EXERCISE GOAL — Scan the entries for "with". Every line that holds it is to be copied.
═══ DATA TO USE
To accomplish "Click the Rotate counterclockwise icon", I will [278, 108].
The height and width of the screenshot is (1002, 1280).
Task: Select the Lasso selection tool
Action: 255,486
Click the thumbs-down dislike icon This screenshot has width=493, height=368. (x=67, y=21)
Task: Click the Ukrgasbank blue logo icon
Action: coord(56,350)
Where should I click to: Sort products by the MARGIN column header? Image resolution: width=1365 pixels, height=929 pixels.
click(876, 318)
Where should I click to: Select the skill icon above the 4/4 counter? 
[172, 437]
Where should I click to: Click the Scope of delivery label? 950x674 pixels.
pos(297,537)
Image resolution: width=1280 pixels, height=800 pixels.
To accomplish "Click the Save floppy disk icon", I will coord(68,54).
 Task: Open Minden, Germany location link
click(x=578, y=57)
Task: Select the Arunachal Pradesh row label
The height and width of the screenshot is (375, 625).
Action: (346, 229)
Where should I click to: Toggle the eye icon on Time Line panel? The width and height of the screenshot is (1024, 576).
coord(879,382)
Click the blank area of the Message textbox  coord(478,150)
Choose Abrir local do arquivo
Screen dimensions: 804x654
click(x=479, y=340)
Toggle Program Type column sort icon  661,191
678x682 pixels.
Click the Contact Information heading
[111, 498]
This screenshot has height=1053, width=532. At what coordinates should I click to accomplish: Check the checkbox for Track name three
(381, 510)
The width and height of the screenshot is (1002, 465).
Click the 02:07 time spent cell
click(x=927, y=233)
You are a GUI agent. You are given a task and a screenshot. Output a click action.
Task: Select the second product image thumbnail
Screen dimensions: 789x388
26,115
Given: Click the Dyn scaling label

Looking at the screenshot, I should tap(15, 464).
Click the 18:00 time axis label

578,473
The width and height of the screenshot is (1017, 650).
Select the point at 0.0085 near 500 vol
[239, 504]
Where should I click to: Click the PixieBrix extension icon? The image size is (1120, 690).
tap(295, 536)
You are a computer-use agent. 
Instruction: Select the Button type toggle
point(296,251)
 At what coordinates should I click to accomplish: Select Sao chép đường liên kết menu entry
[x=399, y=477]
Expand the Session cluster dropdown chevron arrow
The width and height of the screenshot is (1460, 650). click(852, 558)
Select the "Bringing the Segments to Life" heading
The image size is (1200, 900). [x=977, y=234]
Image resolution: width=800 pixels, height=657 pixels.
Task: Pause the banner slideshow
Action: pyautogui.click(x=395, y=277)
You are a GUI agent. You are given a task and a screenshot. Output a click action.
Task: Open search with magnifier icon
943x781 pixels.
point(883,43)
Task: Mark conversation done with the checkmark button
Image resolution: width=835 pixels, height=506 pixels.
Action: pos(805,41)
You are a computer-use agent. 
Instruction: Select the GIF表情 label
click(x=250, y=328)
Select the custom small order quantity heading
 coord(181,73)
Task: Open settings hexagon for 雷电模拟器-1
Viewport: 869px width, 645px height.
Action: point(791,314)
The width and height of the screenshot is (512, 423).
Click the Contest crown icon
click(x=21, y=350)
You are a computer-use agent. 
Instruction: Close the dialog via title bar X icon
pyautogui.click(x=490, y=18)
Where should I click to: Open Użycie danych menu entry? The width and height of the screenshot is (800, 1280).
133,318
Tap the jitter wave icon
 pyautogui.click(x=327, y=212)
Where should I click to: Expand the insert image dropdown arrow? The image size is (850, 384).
══════
TASK RESULT —
Task: Open search with magnifier icon
Task: Mark conversation done with the checkmark button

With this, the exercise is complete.